Work to complete
Each record should be given again exactly, and any picture in it left out.
Start of Recorded data
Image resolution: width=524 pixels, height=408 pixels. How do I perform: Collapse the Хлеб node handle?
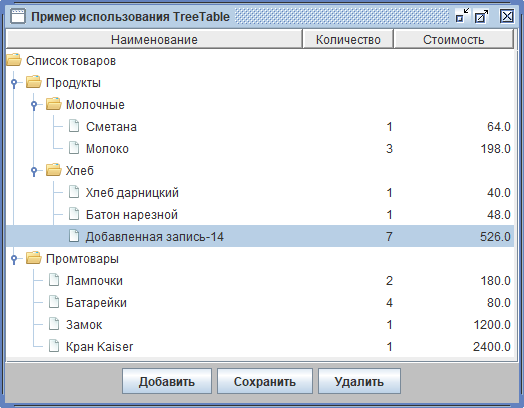(34, 170)
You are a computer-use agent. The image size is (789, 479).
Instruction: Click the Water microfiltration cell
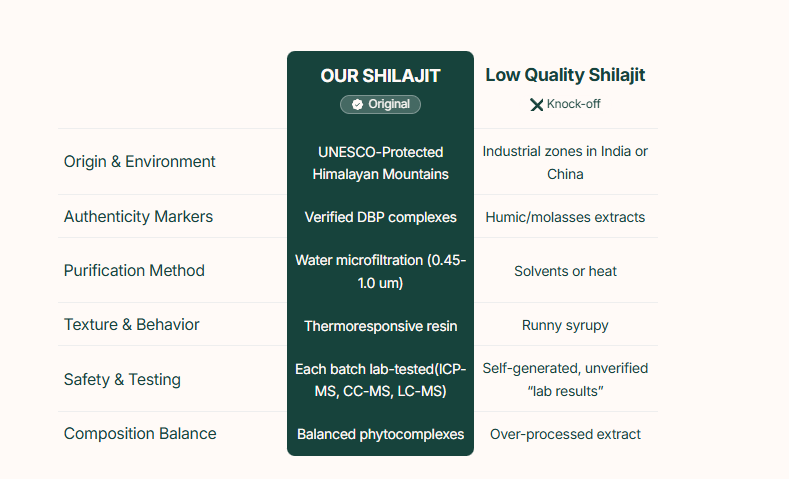click(380, 271)
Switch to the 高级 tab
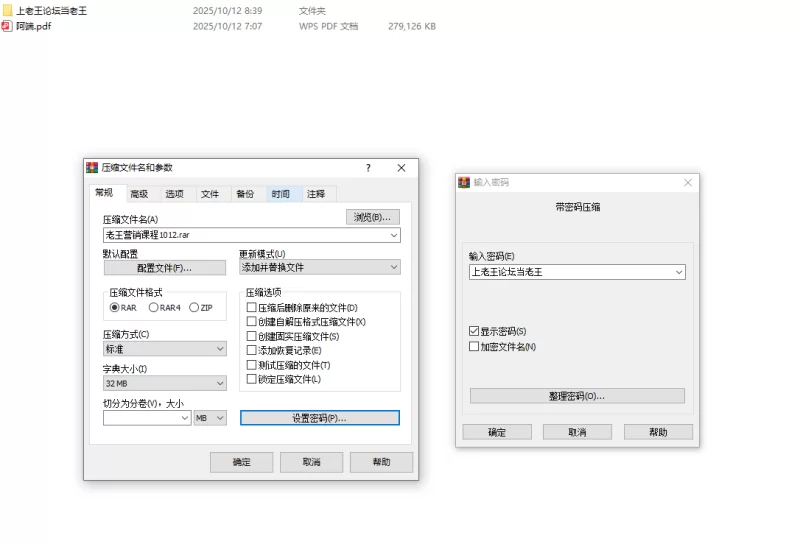800x544 pixels. coord(139,194)
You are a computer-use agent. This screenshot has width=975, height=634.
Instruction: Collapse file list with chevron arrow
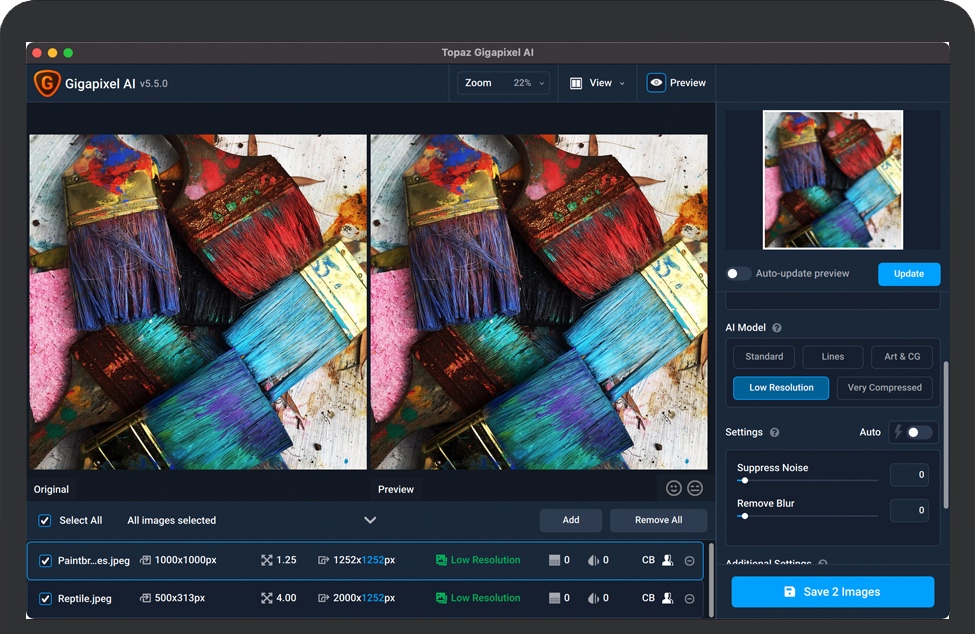(x=370, y=520)
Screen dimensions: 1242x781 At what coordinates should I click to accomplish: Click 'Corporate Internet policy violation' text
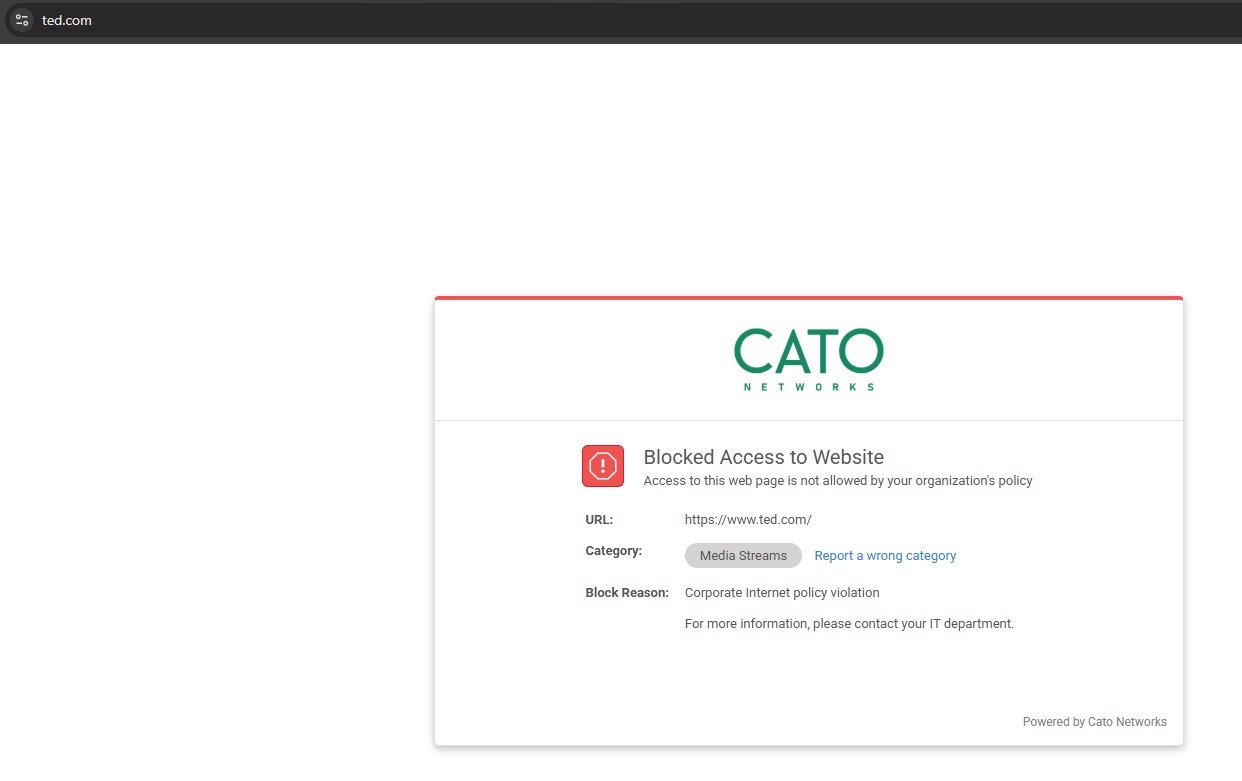[781, 593]
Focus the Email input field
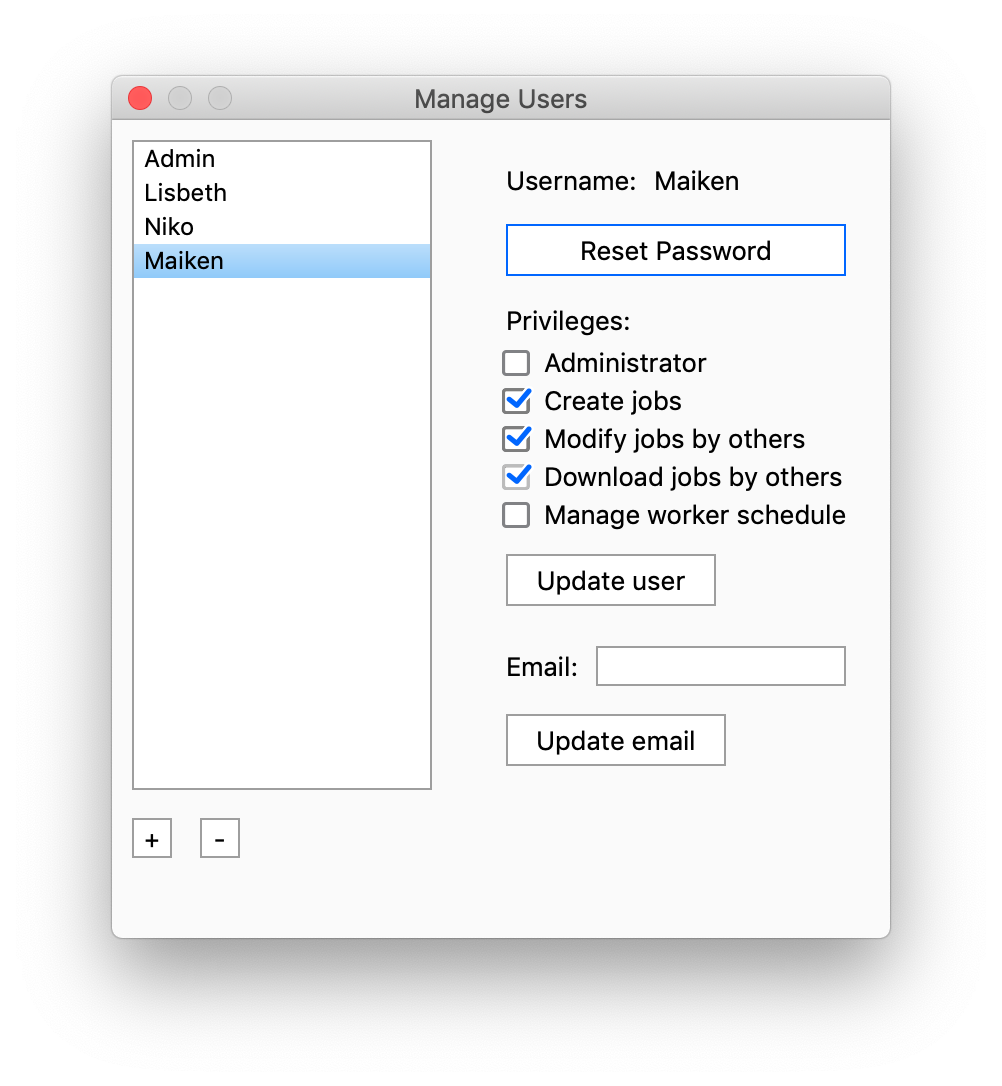The image size is (1002, 1086). 721,666
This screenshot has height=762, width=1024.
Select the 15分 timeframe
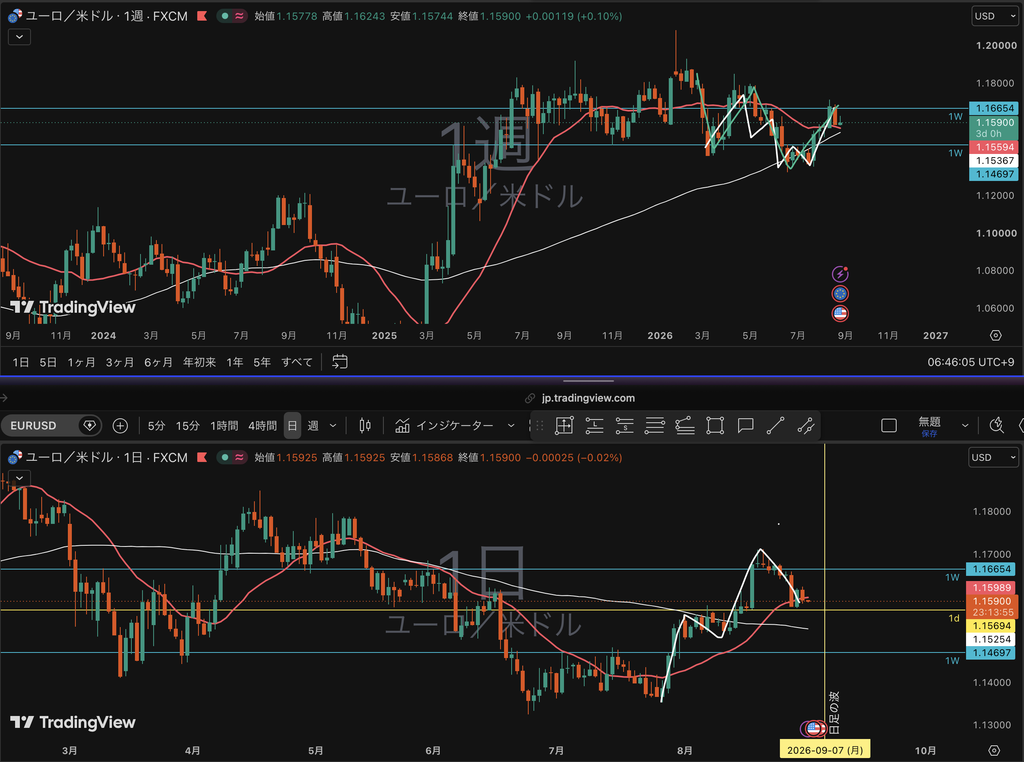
End of Recorded data
Solution to this problem
Image resolution: width=524 pixels, height=408 pixels. How do I perform: Collapse the Хлеб node handle?
(34, 170)
You are a computer-use agent. The image size is (789, 479).
Instruction: Click the Water microfiltration cell
click(380, 271)
Switch to the 高级 tab
800x544 pixels. coord(139,194)
You are a computer-use agent. This screenshot has width=975, height=634.
Instruction: Collapse file list with chevron arrow
(x=370, y=520)
Screen dimensions: 1242x781 At what coordinates should I click to accomplish: Click 'Corporate Internet policy violation' text
[781, 593]
Focus the Email input field
The image size is (1002, 1086). 721,666
This screenshot has height=762, width=1024.
Select the 15分 timeframe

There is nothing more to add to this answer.